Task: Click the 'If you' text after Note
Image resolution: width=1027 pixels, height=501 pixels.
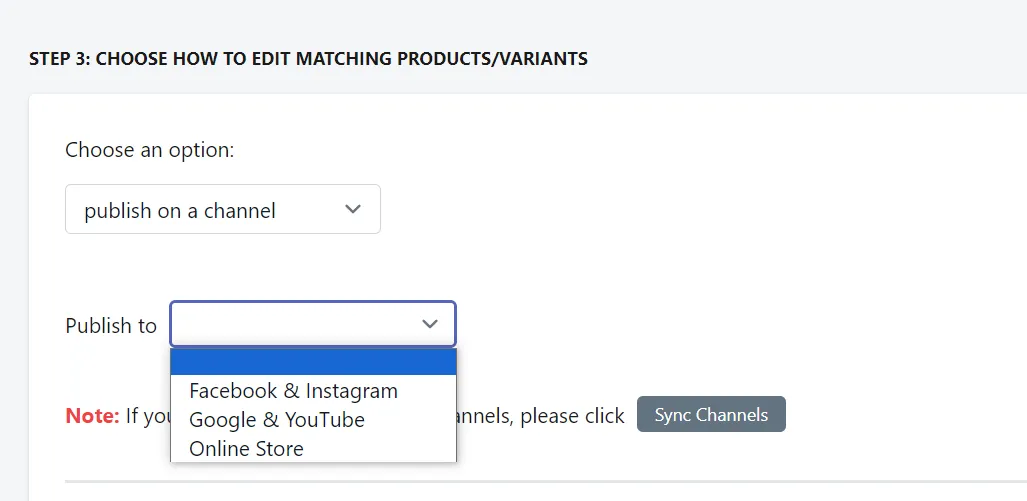Action: click(148, 416)
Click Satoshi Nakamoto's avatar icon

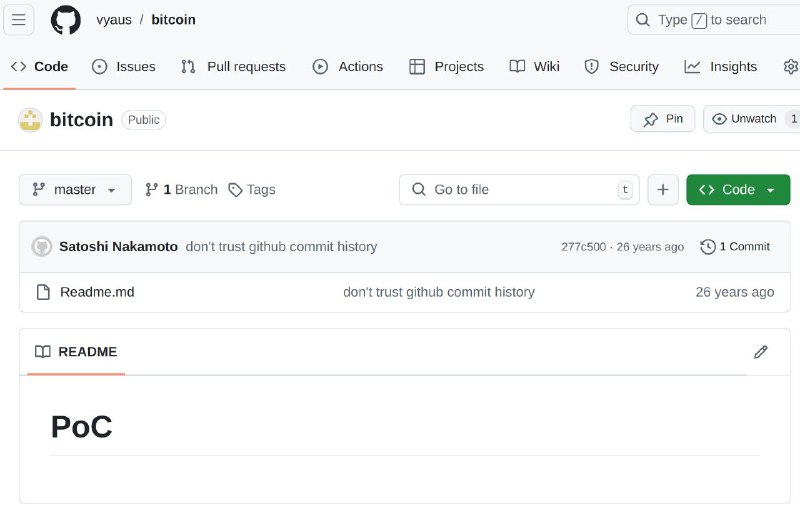(42, 247)
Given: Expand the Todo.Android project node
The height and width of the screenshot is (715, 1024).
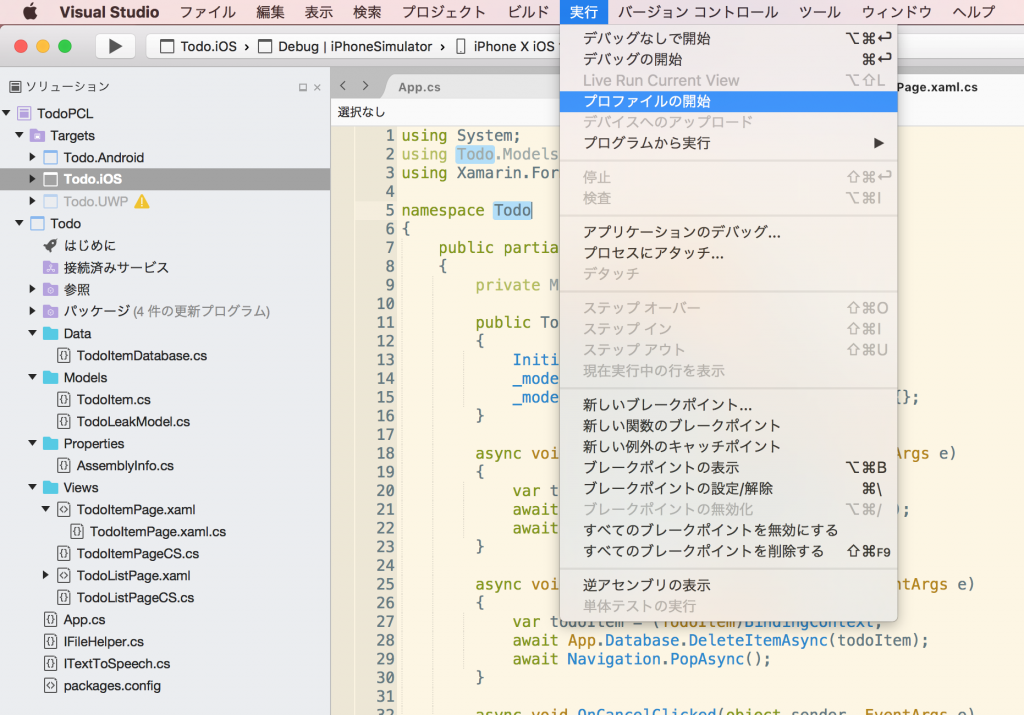Looking at the screenshot, I should click(x=33, y=157).
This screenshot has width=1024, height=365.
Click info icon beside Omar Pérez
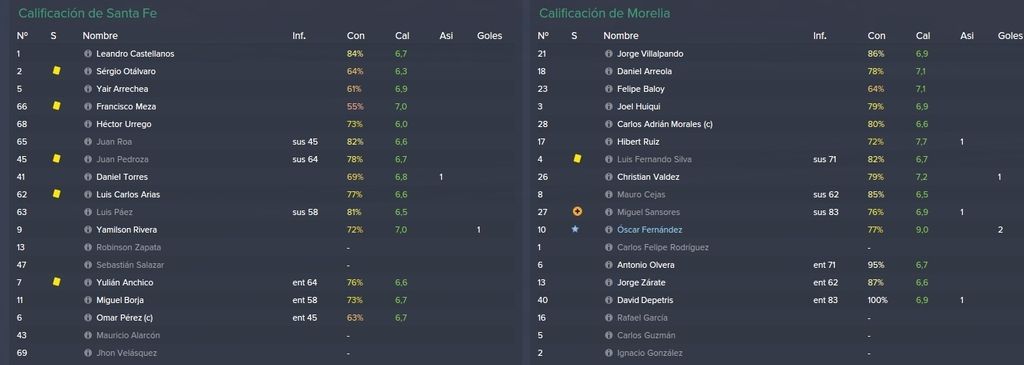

------

* _WHAT THE EXERCISE ASKS_
Reproduce every entry exactly, but omit each picture.

* _EXERCISE ANSWER_
Task: Click the 'If you' text after Note
Image resolution: width=1027 pixels, height=501 pixels.
Action: click(148, 416)
Click Satoshi Nakamoto's avatar icon

(42, 247)
Given: Expand the Todo.Android project node
The height and width of the screenshot is (715, 1024).
Looking at the screenshot, I should click(x=33, y=157).
This screenshot has width=1024, height=365.
Click info icon beside Omar Pérez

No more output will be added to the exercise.